» PASSAGE PROVIDED:
Ways to Accelerate Biological Damage are Not Necessarily Interesting
If you spend time following life science research, you'll see a fair amount of work in which scientists remove a piece of biological machinery in laboratory animals so as to try to figure out what it does - the changes that occur in the studied animals will hopefully allow researchers to piece together the surrounding biology and place the machinery in the full context of what is already known. In many cases this reduces life span or accelerates the pace of some form of damage that normally increases with aging - but that outcome doesn't necessarily mean that the machinery removed is connected to aging in any significant way, or that it has any relevance to ways to slow aging and extend healthy life.
I'm sure, if you put your mind to it, you could think of a dozen ways to slowly ruin the type of machine you are most familiar with (clog up the spark plugs, remove the oil, pull out the filter head, and so forth), and few of them can be extrapolated the other way into ways to make a perfectly maintained machine last much longer than it normally does.
So it is with the biochemical machinery of life. The only true test of relevance to aging is to demonstrate that you can use the mechanism in question to extend life beyond the normal limits for a healthy individual in that species, or reduce some form of biological damage to levels far below what is normally the case at a given age. If all you are showing is that you can increase damage and shorten life span, then there's no doubt interesting science involved, but it's too soon to be getting excited.
This is why I think that the title and summary of a recent news item is absolutely wrong:
Researchers from the Universities of Bonn and Mainz have discovered a previously unknown function of the cannabinoid-1 receptor (CB1): it can protect against aging processes. Cannabinoids, such as THC (the active agent in Cannabis sativa) and endocannabinoids, and those formed by the body bind to the CB1 receptors. ... The animals in which the CB1 receptor had been switched off genetically [showed] clearly diminished learning and were less successful in their search for the platform. In addition, they showed a clear loss of nerve cells in the hippocampus, the researchers said.
The original paper, which is a matter of increasing damage only, has nothing but inference on how this applies to aging while CB1 is active and normally operational, and it's speculative to say that anything could come from this to move the needle in the opposite direction.
The reason I noticed this work at all is because it's possible that endocannabinoids are involved in calorie restriction in some way, based on work in nematode worms:
Not only have we been able to identify some of these molecules for the first time in the worm, but we have also been able to show they act as a signal of nutrient availability and ultimately influence the worm's lifespan. What makes this important is that the same molecules are present in both humans and C. elegans, so these molecules may play similar roles in both organisms. ... The molecules identified in the new study are N-acylethanolamines (NAEs), a group of signaling molecules derived from lipids that help indicate nutrient availability in the environment and maintain an animal's internal energy balance. [Researchers showed that] NAE abundance in the worm is reduced during periods of dietary restriction, and that NAE deficiency in the presence of abundant food is sufficient to extend the animal's lifespan. ... Importantly, this particular NAE is similar to endocannabinoids in mammals, which regulate many different physiological processes including nutrient intake and energy balance, as well as inflammation and neuronal function.
The CB1 paper above adds nothing much in the way of weight to that conjecture, however, and so I'd say it remains a fairly tenuous connection at this time. You'd need a study that shows extended life in mice through something very similar to NAE deficiency in worms, but engineered using endocannabinoids. So further research is required - and there are a great many more important things that researchers could be doing with their time.

» DATASET ENTRIES:

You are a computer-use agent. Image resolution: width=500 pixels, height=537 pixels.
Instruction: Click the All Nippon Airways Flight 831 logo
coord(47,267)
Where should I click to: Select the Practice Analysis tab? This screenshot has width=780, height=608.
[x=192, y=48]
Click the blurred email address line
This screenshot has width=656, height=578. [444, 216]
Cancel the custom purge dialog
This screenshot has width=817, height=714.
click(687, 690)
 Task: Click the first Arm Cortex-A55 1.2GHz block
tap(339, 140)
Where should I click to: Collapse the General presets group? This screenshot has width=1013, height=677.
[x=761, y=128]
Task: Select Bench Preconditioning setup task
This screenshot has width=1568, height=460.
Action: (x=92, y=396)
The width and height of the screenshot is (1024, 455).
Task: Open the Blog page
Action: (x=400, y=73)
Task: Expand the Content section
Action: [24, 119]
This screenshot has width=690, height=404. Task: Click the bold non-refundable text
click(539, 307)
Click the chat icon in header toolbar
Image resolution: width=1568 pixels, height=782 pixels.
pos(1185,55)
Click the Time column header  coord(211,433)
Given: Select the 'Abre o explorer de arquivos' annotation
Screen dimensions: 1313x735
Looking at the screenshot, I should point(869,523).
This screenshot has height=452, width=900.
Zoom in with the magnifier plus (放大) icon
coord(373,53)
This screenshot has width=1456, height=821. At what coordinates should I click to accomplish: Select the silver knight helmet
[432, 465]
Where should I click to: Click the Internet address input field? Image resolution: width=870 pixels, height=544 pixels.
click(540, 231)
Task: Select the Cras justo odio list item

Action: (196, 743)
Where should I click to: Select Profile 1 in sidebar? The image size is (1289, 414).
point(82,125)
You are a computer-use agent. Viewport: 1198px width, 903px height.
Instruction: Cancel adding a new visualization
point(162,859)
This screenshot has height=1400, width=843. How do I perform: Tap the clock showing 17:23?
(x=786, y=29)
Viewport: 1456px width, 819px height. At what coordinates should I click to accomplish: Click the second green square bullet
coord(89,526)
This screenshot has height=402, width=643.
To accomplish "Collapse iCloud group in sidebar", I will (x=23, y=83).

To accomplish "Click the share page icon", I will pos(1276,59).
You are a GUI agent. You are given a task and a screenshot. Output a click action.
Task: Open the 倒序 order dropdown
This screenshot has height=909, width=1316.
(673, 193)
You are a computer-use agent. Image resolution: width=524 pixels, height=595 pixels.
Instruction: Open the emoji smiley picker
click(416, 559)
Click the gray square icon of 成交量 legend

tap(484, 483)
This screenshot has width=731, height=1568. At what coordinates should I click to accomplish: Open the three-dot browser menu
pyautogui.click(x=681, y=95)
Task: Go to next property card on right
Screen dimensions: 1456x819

» TASK TO CARRY OUT: From the article on accelerating biological damage, reproduce the portion that begins with the words containing "The CB1 paper" and ends with "with their time.".

» EXPECTED OUTPUT:
The CB1 paper above adds nothing much in the way of weight to that conjecture, however, and so I'd say it remains a fairly tenuous connection at this time. You'd need a study that shows extended life in mice through something very similar to NAE deficiency in worms, but engineered using endocannabinoids. So further research is required - and there are a great many more important things that researchers could be doing with their time.